R.W. received a research grant from AbbVie and speaker’s fee from AbbVie, Asahi Kasei, Chugai, Eli Lilly, GSK, and UCB Japan. T.O. received a research grant and/or speaker’s fee from AbbVie, Asahi Kasei, Chugai, Eisai, Eli Lilly, Janssen, Novartis Pharma, and Tanabe Mitsubishi. M.H. received research grants and/or speaker fees from AbbVie, Asahi Kasei, Astellas, Brystol Meyers, Chugai, EA Pharma, Eisai, Daiichi Sankyo, Eli Lilly, Novartis Pharma, Taisho Toyama, and Tanabe Mitsubishi. Other authors declare no conflicts of interest. The funders had no role in the design of the study; in the collection, analyses, or interpretation of data; in the writing of the manuscript; or in the decision to publish the results.

Figures

Figure 1
Figure 1
The life cycle of varicella-zoster virus. Varicella-zoster virus (VZV) infects humans when virions contact the respiratory mucosa of the host.
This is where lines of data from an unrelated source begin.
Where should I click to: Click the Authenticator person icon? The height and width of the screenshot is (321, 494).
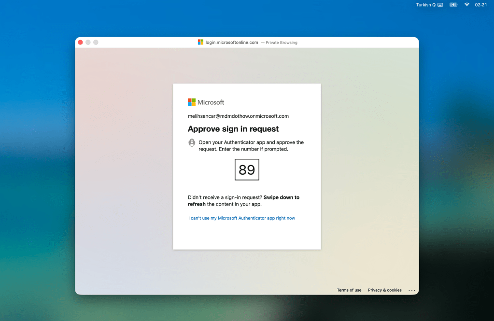coord(192,142)
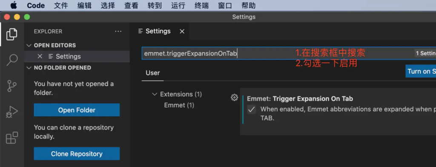
Task: Open the 终端 menu in menu bar
Action: click(x=201, y=6)
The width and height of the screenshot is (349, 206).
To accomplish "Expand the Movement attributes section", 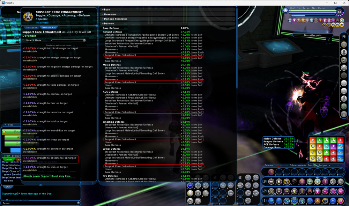I will coord(110,14).
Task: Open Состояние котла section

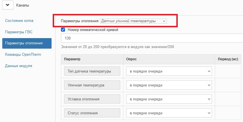Action: (19, 20)
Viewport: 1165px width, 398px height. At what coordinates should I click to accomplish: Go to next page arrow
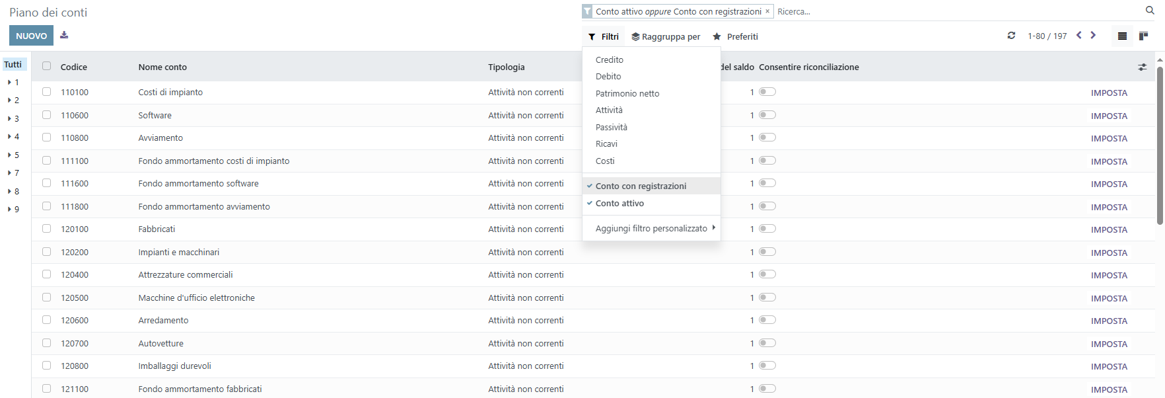tap(1093, 36)
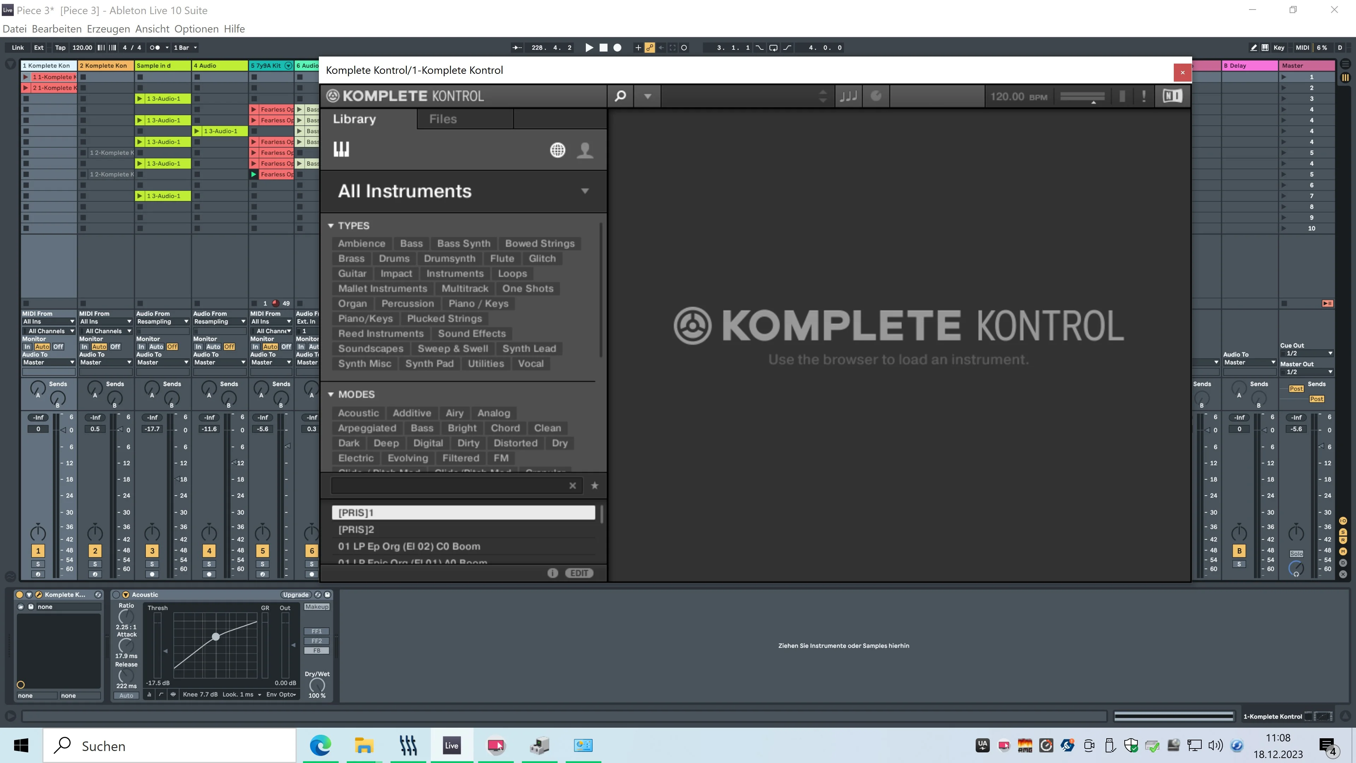This screenshot has height=763, width=1356.
Task: Open the All Instruments dropdown
Action: point(585,191)
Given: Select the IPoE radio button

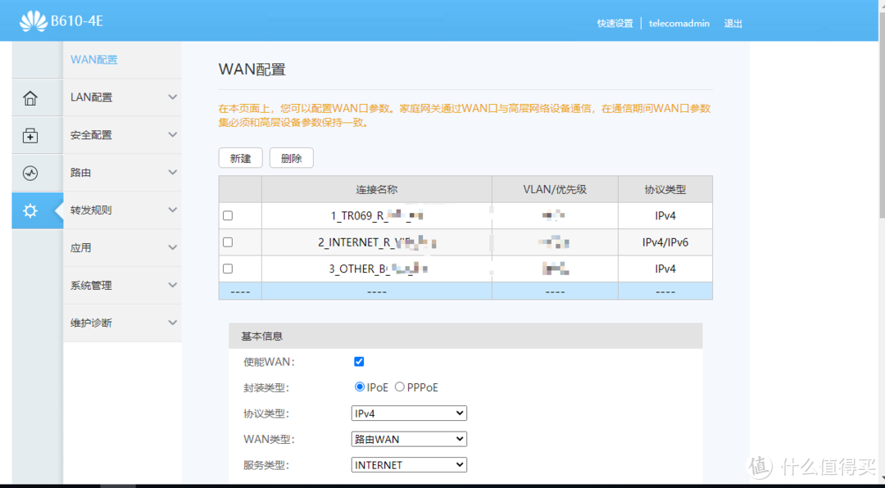Looking at the screenshot, I should (359, 386).
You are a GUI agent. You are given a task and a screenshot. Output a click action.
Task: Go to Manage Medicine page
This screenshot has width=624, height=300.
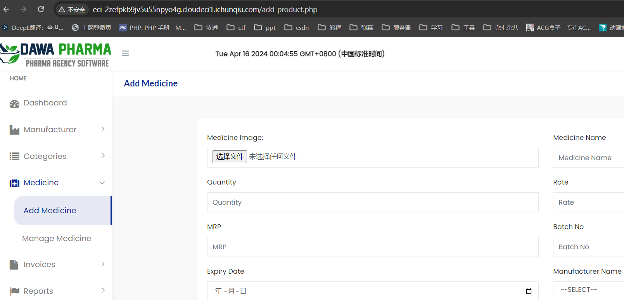coord(57,238)
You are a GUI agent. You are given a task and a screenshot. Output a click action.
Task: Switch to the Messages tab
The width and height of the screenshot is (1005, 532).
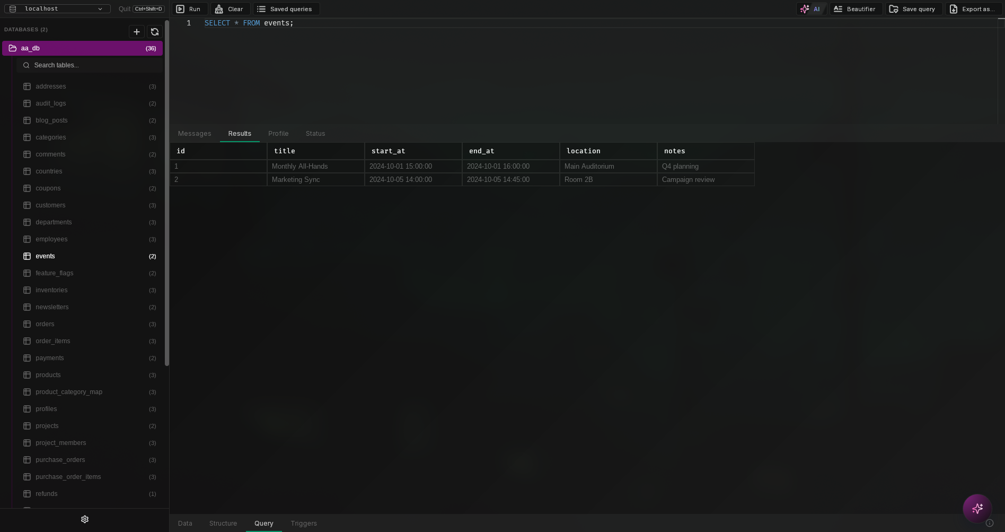tap(195, 134)
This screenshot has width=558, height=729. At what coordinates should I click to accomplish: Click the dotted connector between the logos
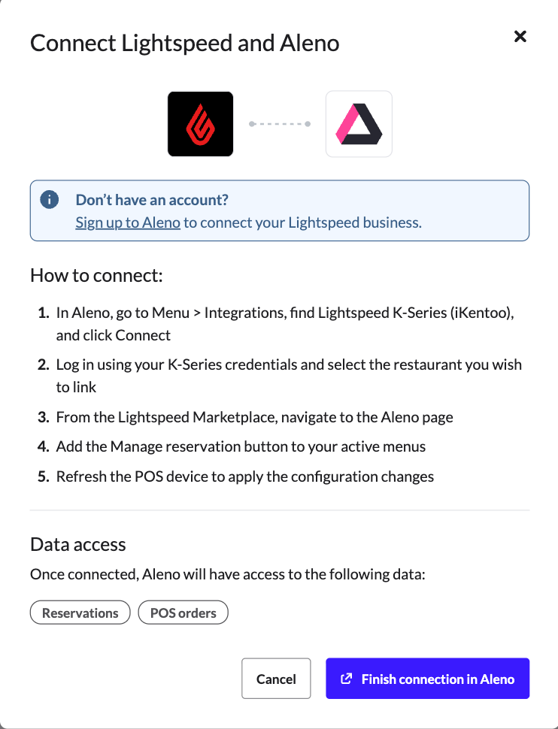[280, 124]
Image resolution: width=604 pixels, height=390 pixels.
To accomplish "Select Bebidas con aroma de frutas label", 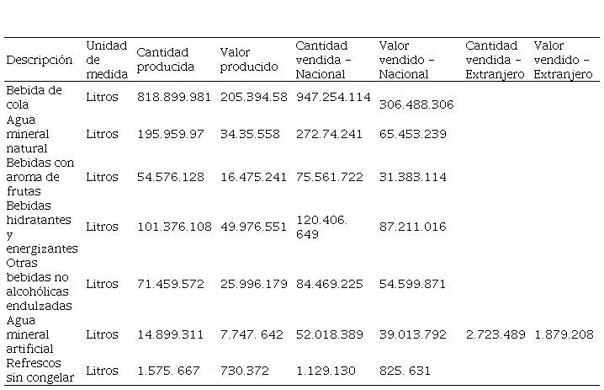I will click(x=40, y=177).
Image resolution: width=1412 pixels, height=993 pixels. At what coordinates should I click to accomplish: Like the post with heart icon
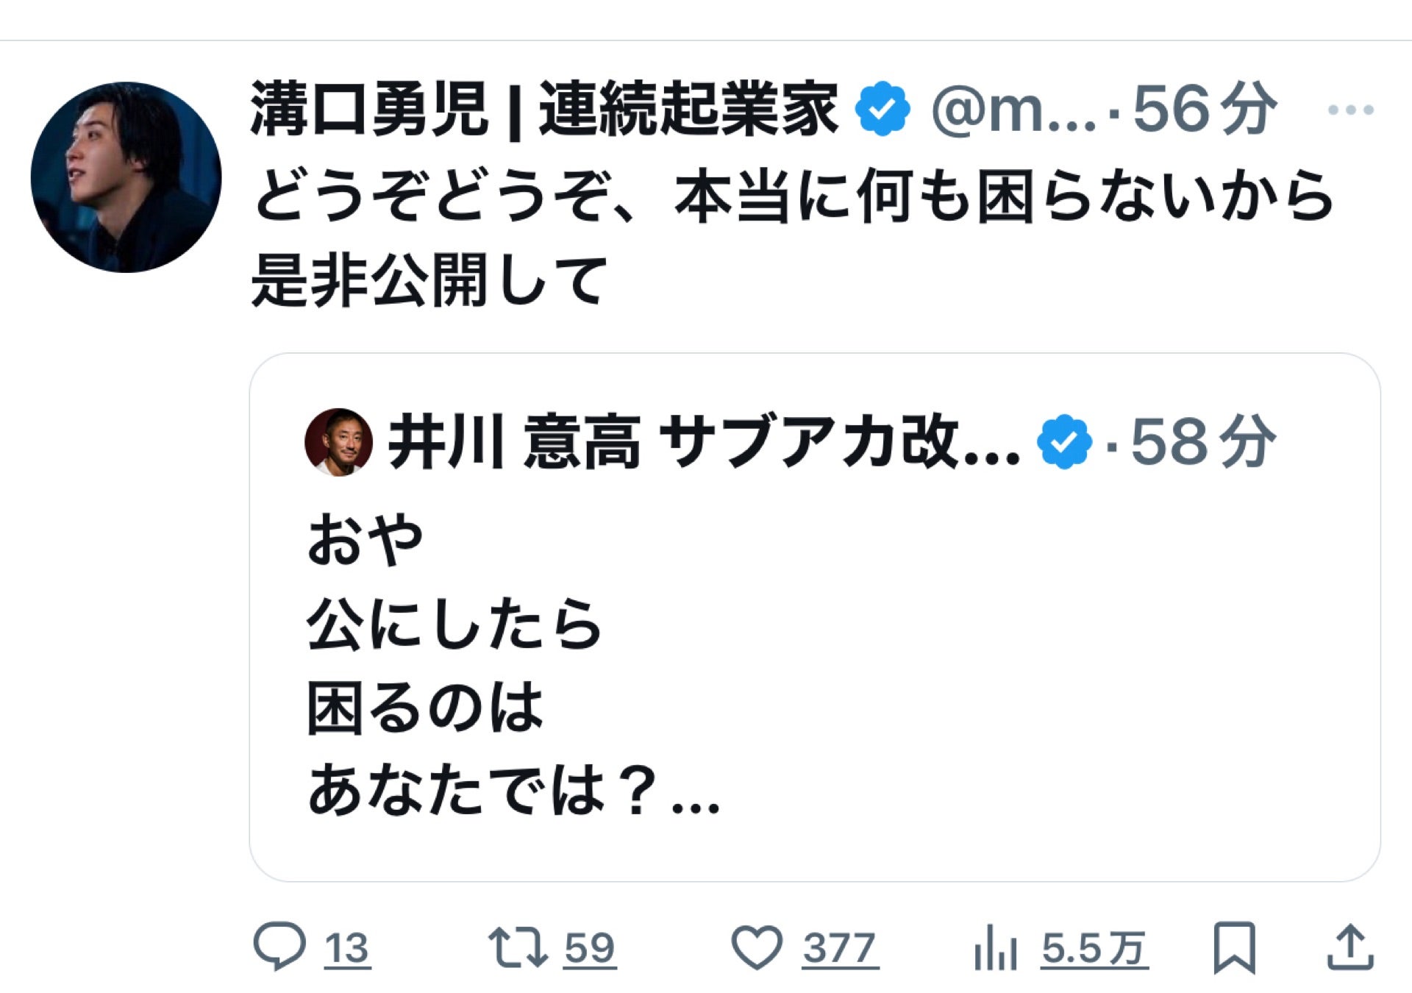tap(757, 947)
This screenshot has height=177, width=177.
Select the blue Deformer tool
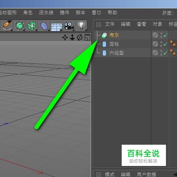(44, 26)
The virus initially replicates locally and subsequently spreads to the tonsils and regional lymph nodes. It is then transported to the skin via T lymphocytes, causing a vesicular rash. During this period, the virion retrogradely travels to the nerve cell body of a sensory ganglion neuron from the site of skin replication, establishing a latent infection. Cellular immunity subsequently regulates VZV replication; however, with declining levels of cellular immunity due to aging or immunodeficiency, VZV reaches the skin through anterograde axonal transport, resulting in a vesicular rash on the skin segments innervated by the affected ganglia.
Figure 2
Figure 2
The potential mechanism of VZV vasculopathy. Varicella-zoster virus (VZV) reaches the vessel wall via anterograde axonal transport and infects arterial adventitial cells. VZV-infected adventitial cells show reduced expression of programmed death-ligand 1 (PD-L1) expression, which promotes persistent inflammation. Interleukin (IL)-6 and IL-8 levels are elevated in the cerebrospinal fluid of VZV-infected patients, facilitating neutrophil chemotaxis and macrophage differentiation in the vasculature. In addition, macrophages produce proteases such as matrix metalloproteinase (MMP)-2 and MMP-9, which disrupt the basement membrane and tight junctions between endothelial cells. These processes amplify vascular inflammation, leading to vascular damage and remodeling.
Figure 3
Figure 3
The effective compositions of the adjuvanted recombinant zoster vaccine. The adjuvanted recombinant zoster vaccine (RZV) is composed of the varicella-zoster virus (VZV) glycoprotein E (gE) antigen and liposome-based AS01B adjuvant. The VZV gE antigen is essential for virion assembly and viral replication, and it is recognized as a major target for VZV-specific CD4+ T-cell responses. The AS01B adjuvant contains two immune stimulants: monophosphoryl lipid A and QS-21. Monophosphoryl lipid A promotes nuclear factor-κB transcription and cytokine production. It works as a Toll-like receptor 4 agonist and stimulates antigen-presenting cells. QS-21 activates CD4+ T-cell-mediated immune responses and antibody production. The effective components of RZV can induce gE-specific CD4+ T-cell and humoral immune responses.
Figure 4
Figure 4
The risk–benefit balance of the adjuvanted recombinant zoster vaccine. The administration of the adjuvanted recombinant zoster vaccine (RZV) is associated with both benefits and risks. The sustained immune response induced by RZV provides long-term protection against herpes zoster (HZ). RZV can reduce the duration of HZ-associated pain. Furthermore, RZV has been demonstrated to be effective and safe for immunocompromised individuals and older adults. The benefits of RZV can mitigate individual complications and medical costs, potentially decreasing the public health burden. Conversely, there is a theoretical risk that AS01B adjuvants may induce autoimmune/inflammatory syndrome induced by adjuvants (ASIA). RZV may also exacerbate immune-mediated disease. Nevertheless, reports of these occurrences are limited. Given the risk–benefit balance, RZV can be considered an effective preventive measure, particularly for individuals at high risk for HZ and its associated complications.